Rapid and selective determination of 9 nitrosamines in biological samples using ultra-high performance liquid chromatography-triple quadrupole linear ion trap mass spectrometry
Abstract
A sensitive, selective and convenient method for the simultaneous determination of 9 nitrosamines (NAs) in biological samples was developed using isotope dilution ultra-high performance liquid chromatography-triple quadrupole linear ion trap mass spectrometry (UPLC-QTRAP-MS). Multiple reaction monitoring-information dependent acquisition-enhanced product ion (MRM-IDA-EPI) scan mode was performed to eliminate false positive results, and the whole detection procedure was characterized by less time consuming and simple sample preparation. 9 NAs were separated through a T3 column with the gradient elution of acetonitrile and water, and detected by UPLC-QTRAP-MS with an atmospheric pressure chemical ionization (APCI) source in the positive mode. The quantitative analysis was carried out via the isotope internal standard method with a matrix calibration curve. Under the optimized conditions, good linearity for the 9 NAs was achieved in the range of 0.2–20 μg L−1 with correlation coefficients (r) higher than ≥0.9991, and the limits of detection and limits of quantitation were 0.02–0.1 μg L−1 (S/N = 3) and 0.06–0.3 μg L−1 (S/N = 10), respectively. Satisfactory recoveries ranging from 79.4% to 108.0% were obtained, and the precision of the proposed method, indicated by the relative standard deviations (RSDs), was 2.3–12.9%. The matrix effect study showed that NDMA, NMOR and NMEA presented a matrix suppression effect, NDPHA displayed a matrix enhancement effect, and the matrix effects of the other 5 analytes could be ignored.
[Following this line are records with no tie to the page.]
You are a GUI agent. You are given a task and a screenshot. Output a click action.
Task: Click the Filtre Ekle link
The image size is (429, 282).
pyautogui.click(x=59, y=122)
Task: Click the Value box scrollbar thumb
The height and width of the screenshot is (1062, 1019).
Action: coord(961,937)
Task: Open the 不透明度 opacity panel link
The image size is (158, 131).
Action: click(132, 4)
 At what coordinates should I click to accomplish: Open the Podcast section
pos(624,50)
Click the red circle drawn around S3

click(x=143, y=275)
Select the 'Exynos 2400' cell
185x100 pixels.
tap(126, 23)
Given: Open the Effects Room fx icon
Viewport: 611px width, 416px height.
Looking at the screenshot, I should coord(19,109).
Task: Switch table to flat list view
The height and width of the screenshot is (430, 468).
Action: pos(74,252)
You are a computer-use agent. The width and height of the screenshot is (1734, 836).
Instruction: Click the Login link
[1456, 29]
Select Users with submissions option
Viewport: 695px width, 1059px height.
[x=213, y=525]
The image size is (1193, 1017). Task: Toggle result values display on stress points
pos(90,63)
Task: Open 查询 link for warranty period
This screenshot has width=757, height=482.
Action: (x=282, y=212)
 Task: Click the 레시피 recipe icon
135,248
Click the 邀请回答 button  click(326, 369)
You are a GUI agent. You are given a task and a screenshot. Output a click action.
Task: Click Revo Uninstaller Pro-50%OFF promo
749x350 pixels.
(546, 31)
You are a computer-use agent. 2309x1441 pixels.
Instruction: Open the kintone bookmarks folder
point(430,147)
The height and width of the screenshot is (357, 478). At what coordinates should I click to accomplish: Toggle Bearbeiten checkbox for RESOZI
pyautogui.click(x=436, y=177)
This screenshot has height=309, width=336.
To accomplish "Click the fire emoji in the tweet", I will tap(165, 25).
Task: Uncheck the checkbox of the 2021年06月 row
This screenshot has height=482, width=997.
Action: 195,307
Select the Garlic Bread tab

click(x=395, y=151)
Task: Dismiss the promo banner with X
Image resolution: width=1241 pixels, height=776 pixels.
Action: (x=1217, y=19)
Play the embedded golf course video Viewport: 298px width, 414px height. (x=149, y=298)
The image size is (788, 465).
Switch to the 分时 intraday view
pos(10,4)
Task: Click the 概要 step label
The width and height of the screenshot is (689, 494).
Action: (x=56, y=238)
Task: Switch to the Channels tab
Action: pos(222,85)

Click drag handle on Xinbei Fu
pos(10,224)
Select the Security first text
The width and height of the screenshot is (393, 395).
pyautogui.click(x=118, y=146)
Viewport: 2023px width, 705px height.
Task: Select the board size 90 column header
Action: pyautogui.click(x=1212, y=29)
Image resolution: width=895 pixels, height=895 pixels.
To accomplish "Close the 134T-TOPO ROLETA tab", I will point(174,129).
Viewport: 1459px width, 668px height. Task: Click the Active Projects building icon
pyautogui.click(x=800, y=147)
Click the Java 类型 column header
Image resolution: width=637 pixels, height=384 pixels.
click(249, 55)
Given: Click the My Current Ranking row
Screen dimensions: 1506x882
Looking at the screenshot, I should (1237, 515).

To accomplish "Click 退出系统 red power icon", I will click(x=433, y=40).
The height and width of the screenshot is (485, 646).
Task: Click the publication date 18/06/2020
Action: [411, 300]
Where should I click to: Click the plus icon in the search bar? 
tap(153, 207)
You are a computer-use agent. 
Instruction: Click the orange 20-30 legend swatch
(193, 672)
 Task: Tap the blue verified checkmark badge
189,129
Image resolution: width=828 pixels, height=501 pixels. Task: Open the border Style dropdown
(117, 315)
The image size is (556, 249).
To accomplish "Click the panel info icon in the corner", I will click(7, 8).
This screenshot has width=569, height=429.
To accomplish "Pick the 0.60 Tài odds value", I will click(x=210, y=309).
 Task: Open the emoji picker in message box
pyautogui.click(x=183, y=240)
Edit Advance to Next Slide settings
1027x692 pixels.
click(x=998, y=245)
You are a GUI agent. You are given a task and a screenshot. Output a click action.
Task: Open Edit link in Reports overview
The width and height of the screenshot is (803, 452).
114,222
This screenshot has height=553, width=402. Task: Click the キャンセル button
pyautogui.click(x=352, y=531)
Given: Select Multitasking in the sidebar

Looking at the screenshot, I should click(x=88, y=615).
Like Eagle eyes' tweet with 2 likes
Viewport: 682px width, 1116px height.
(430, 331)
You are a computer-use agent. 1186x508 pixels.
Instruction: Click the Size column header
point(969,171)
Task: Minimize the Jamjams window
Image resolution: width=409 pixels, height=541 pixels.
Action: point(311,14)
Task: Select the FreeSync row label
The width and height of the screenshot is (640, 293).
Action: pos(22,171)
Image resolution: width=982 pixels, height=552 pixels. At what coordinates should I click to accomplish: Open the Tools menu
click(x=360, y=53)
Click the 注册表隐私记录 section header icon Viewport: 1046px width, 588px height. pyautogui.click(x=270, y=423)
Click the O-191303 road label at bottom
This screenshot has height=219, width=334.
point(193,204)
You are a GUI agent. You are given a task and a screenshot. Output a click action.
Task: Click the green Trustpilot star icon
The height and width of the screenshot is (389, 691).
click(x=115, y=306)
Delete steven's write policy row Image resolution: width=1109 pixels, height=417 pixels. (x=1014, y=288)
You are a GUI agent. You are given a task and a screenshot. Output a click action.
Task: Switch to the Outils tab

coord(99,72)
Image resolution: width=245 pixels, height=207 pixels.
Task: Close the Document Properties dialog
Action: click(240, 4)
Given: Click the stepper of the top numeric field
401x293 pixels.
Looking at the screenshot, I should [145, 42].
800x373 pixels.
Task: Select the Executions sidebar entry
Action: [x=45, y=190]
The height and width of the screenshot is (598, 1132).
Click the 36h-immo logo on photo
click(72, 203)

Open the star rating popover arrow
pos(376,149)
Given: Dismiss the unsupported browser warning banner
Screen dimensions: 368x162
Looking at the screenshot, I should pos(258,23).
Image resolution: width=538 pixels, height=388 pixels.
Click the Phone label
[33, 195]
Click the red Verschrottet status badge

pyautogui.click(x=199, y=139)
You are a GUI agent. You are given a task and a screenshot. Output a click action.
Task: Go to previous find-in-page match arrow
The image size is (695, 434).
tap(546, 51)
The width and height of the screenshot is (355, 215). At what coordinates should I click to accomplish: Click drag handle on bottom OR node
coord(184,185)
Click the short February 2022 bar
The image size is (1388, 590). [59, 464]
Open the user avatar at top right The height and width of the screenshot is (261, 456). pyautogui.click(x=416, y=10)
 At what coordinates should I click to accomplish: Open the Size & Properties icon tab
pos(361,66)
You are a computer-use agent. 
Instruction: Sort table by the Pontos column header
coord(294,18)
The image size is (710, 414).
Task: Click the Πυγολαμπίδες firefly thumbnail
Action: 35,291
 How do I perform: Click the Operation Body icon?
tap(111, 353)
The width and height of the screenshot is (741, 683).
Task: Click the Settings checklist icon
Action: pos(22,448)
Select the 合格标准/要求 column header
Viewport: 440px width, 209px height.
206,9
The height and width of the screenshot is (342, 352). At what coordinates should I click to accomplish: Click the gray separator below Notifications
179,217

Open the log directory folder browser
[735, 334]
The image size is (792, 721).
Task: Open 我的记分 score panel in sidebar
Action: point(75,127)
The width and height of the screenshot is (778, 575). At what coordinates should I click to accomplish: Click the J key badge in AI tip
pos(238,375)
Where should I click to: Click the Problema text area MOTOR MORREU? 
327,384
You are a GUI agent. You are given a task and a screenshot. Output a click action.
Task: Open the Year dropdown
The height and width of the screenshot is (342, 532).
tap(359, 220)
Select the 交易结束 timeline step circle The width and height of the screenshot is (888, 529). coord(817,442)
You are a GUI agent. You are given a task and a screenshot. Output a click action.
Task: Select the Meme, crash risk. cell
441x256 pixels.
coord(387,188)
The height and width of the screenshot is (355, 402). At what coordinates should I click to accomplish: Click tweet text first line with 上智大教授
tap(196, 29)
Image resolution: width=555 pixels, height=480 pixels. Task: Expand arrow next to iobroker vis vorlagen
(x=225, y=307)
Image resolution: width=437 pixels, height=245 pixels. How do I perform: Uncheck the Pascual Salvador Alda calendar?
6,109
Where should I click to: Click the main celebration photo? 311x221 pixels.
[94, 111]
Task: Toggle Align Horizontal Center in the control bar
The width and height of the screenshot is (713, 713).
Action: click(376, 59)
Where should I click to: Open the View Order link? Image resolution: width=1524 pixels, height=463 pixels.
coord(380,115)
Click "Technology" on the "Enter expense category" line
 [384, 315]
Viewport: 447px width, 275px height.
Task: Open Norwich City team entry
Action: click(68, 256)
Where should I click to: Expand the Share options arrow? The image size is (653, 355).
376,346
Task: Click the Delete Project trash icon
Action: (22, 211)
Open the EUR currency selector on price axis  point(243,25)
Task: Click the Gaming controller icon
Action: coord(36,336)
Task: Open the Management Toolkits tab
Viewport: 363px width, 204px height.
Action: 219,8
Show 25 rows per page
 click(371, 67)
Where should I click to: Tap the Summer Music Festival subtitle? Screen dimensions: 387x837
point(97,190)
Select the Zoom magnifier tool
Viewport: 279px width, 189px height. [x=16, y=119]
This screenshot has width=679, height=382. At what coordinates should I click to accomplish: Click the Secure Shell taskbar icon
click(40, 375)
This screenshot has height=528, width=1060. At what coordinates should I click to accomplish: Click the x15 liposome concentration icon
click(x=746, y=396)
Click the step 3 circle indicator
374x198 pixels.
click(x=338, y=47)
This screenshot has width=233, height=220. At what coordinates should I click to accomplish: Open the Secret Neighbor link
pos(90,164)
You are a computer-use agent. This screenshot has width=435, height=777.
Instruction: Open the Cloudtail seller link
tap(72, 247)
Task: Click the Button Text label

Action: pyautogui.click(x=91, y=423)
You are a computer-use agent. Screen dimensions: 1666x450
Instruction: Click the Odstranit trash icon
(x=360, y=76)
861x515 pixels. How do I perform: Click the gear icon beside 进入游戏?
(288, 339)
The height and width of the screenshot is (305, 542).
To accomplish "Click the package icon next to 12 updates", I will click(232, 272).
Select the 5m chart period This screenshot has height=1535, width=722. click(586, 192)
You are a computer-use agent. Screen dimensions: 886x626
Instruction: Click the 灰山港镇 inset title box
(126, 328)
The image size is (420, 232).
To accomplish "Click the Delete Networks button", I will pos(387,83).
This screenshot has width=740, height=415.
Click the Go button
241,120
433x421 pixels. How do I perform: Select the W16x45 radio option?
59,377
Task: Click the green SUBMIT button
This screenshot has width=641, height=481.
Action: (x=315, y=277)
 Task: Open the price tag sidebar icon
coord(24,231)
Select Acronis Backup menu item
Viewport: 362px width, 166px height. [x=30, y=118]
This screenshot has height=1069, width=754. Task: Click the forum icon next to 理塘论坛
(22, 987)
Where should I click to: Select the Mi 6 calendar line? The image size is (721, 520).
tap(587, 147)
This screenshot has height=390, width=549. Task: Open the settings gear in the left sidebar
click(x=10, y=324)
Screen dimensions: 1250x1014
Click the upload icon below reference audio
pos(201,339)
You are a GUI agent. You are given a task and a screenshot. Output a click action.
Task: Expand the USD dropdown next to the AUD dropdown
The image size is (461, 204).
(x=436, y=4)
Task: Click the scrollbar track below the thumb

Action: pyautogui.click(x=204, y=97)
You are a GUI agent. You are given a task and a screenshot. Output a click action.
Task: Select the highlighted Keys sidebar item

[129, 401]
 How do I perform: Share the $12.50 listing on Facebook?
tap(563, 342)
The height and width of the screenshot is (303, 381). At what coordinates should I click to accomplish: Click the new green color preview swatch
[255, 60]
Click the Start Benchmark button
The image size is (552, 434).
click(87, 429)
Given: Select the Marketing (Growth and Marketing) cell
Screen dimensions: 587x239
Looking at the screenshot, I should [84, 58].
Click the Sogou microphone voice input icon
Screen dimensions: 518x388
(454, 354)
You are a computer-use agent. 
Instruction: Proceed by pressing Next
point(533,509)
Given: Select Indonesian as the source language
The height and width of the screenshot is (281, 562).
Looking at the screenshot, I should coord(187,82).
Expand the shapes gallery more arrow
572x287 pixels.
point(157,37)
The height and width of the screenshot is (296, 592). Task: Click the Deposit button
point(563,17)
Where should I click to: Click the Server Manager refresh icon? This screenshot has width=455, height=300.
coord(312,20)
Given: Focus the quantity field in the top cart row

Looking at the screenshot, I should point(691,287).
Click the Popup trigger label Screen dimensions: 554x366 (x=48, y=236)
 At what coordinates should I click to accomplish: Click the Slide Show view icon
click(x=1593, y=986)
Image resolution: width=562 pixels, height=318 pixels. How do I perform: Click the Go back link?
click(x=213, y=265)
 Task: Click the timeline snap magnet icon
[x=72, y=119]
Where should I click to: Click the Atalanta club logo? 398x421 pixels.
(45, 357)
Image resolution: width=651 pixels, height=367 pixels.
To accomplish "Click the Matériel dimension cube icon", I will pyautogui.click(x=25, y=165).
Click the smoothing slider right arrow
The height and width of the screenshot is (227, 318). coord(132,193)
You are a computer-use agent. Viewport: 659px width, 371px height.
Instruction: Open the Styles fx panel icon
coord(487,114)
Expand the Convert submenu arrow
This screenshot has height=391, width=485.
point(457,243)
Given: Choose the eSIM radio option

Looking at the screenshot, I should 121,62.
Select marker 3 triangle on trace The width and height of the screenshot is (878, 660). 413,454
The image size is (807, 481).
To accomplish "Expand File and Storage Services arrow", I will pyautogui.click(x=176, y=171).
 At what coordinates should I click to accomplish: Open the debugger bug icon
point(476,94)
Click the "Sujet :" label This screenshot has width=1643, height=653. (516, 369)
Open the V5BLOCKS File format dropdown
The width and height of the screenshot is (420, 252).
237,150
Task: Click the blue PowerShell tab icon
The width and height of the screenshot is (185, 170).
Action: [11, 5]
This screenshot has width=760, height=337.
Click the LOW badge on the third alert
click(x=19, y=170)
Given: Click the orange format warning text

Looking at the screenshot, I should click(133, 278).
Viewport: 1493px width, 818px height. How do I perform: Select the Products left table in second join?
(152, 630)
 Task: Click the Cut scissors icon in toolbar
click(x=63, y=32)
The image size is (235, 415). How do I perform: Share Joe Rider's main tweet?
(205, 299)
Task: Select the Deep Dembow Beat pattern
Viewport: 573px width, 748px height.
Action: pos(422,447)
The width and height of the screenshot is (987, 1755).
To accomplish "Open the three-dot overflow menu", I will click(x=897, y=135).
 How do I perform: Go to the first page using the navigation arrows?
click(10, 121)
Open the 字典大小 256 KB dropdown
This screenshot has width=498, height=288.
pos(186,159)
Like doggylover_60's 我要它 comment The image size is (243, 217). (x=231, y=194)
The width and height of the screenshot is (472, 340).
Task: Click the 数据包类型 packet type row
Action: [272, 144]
Real application of the developed method in 13 urine and 24 plasma samples demonstrated that NDBA, NPIP and NPYR occurred in both urine and plasma samples with the concentration of 0.038–0.60 μg L−1, while other NAs were not detected. Such a method was sensitive and selective, and could be applied to the rapid qualitative and quantitative analysis of the 9 NAs in biological samples.